Prompt a –
Print the quantum thermodynamics project report below word for word, in full.

Page text –
Periodic Reporting for period 1 - TQC (Developing the Thermodynamics of Quantum Control)
Période du rapport: 2022-07-01 au 2024-06-30
In this action, the researcher, experienced in Quantum Optics and Quantum Trajectories, has made numerous contributions to the field of Quantum Thermodynamics of quantum measurements. The novel results, focusing on the thermodynamic role of measurement, have since shed light on numerous studies related to quantum control. The work performed during this project has resulted in novel findings, notably regarding the thermodynamic role of quantum measurements and fluctuations outlined in WP1. It has since been written up as an extensive review/tutorial article, fostering collaborations with various research groups at the host institution and others in the European Union and the United States. This extensive manuscript has been published in Physical Review X Quantum. Further building on these results, the researcher has led the proposition of a theoretical protocol—which was subsequently tested—of a generalized Thermodynamic Uncertainty Relation (TUR), also known as a Kinetic Uncertainty relation (KUR), with an Australian collaboration in accordance with WP2 and WP3. These results were subsequently published in Physical Review Applied. Further investigations into the thermodynamics of measurement pertaining to time-keeping, energy extraction, and mesoscopics, fluctuation theorems (FTs) have also been proposed in collaboration with numerous European research groups, listed under publications. These manuscripts further underpin the researcher's success in developing a wide number of protocols in accordance with the stated objective of WP2. The development of the researcher's teaching expertise has also been enhanced by several lectures on quantum measurement theory taught to the Masters of Quantum Technology at the host institution. Dissemination and communication of the results have further been made at numerous conferences and group visits, facilitated by the Marie Curie Budget. Transfer of knowledge between the host and researcher was executed as planned. The host successfully transferred their expertise of thermodynamics, TURs, FTs and many-body physics to the researcher as demonstrated via the extensive list of publications. The researcher successfully transferred their understanding of Stochastic Quantum mechanics to two PhD students, as well as established numerous experimental collaborations between the host and other research institutions.

Prompt b –
Rename "Image resolution" to "Screen size" in the records, from the line with "Task: Open the IMTM 2022 event" up to and including the line with "Image resolution: width=1166", and leave everything else unchanged. Output only those lines.

Provided data –
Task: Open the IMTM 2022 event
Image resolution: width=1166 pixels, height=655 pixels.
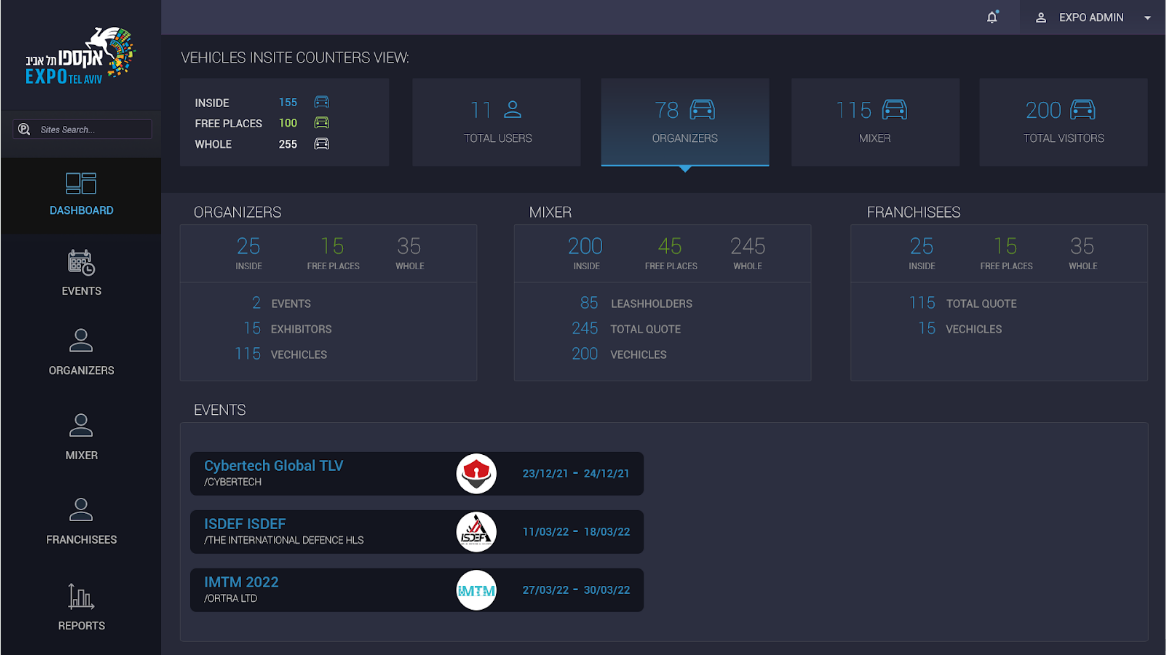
--
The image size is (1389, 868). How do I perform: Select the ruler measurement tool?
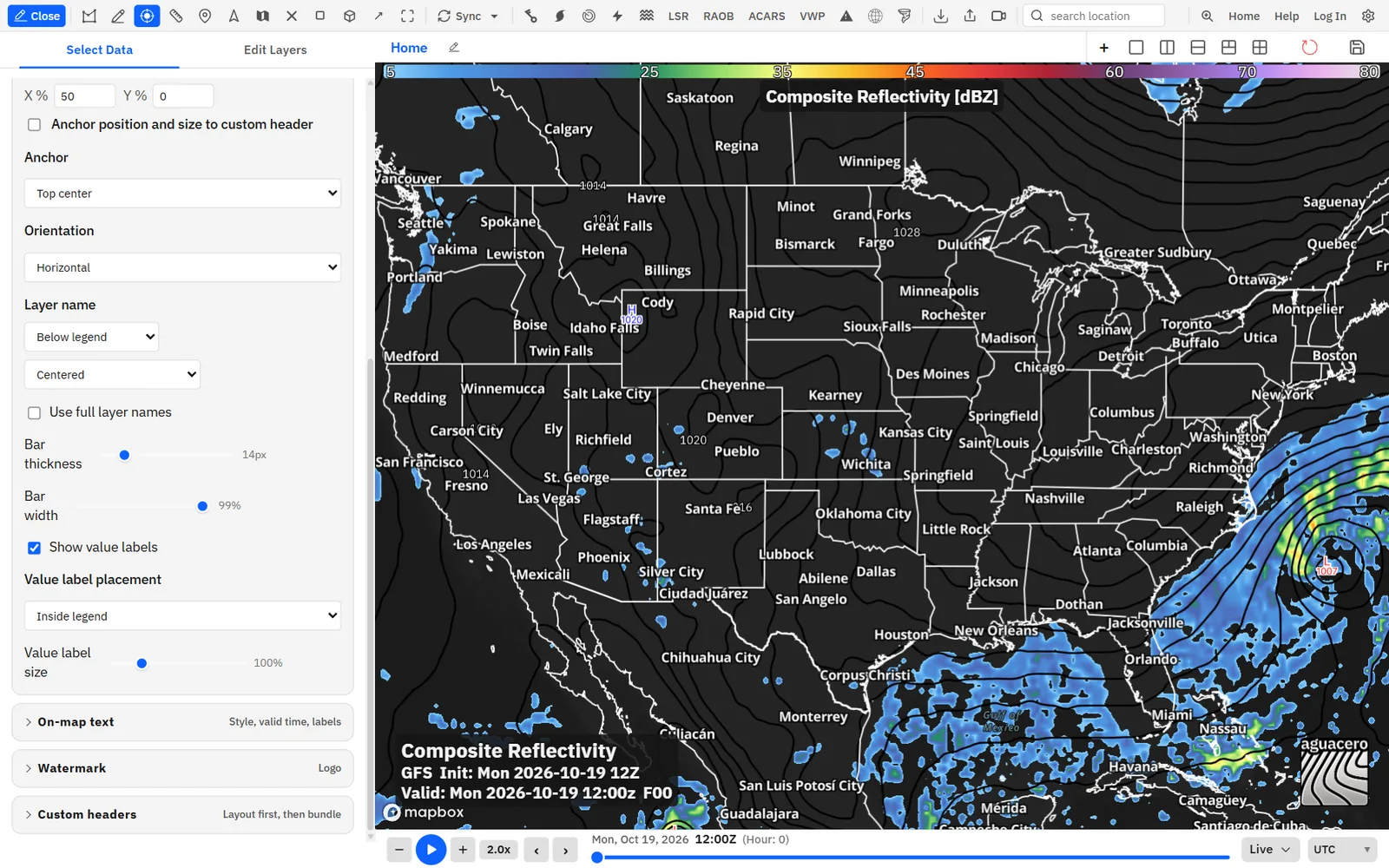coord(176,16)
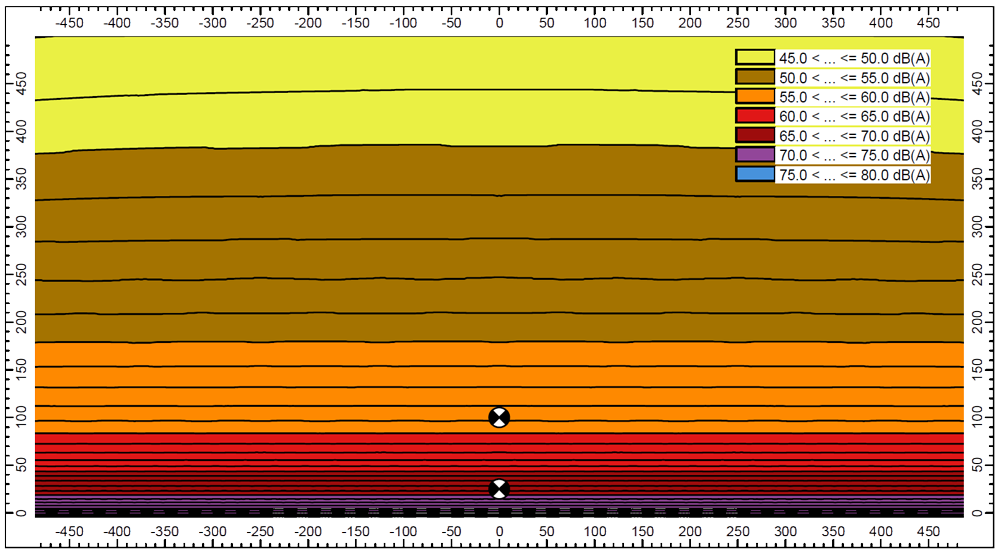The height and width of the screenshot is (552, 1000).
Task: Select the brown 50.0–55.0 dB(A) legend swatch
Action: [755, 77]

Task response a –
Periodic Reporting for period 1 - TQC (Developing the Thermodynamics of Quantum Control)
Période du rapport: 2022-07-01 au 2024-06-30
In this action, the researcher, experienced in Quantum Optics and Quantum Trajectories, has made numerous contributions to the field of Quantum Thermodynamics of quantum measurements. The novel results, focusing on the thermodynamic role of measurement, have since shed light on numerous studies related to quantum control. The work performed during this project has resulted in novel findings, notably regarding the thermodynamic role of quantum measurements and fluctuations outlined in WP1. It has since been written up as an extensive review/tutorial article, fostering collaborations with various research groups at the host institution and others in the European Union and the United States. This extensive manuscript has been published in Physical Review X Quantum. Further building on these results, the researcher has led the proposition of a theoretical protocol—which was subsequently tested—of a generalized Thermodynamic Uncertainty Relation (TUR), also known as a Kinetic Uncertainty relation (KUR), with an Australian collaboration in accordance with WP2 and WP3. These results were subsequently published in Physical Review Applied. Further investigations into the thermodynamics of measurement pertaining to time-keeping, energy extraction, and mesoscopics, fluctuation theorems (FTs) have also been proposed in collaboration with numerous European research groups, listed under publications. These manuscripts further underpin the researcher's success in developing a wide number of protocols in accordance with the stated objective of WP2. The development of the researcher's teaching expertise has also been enhanced by several lectures on quantum measurement theory taught to the Masters of Quantum Technology at the host institution. Dissemination and communication of the results have further been made at numerous conferences and group visits, facilitated by the Marie Curie Budget. Transfer of knowledge between the host and researcher was executed as planned. The host successfully transferred their expertise of thermodynamics, TURs, FTs and many-body physics to the researcher as demonstrated via the extensive list of publications. The researcher successfully transferred their understanding of Stochastic Quantum mechanics to two PhD students, as well as established numerous experimental collaborations between the host and other research institutions.

Task response b –
Task: Open the IMTM 2022 event
Screen size: width=1166 pixels, height=655 pixels.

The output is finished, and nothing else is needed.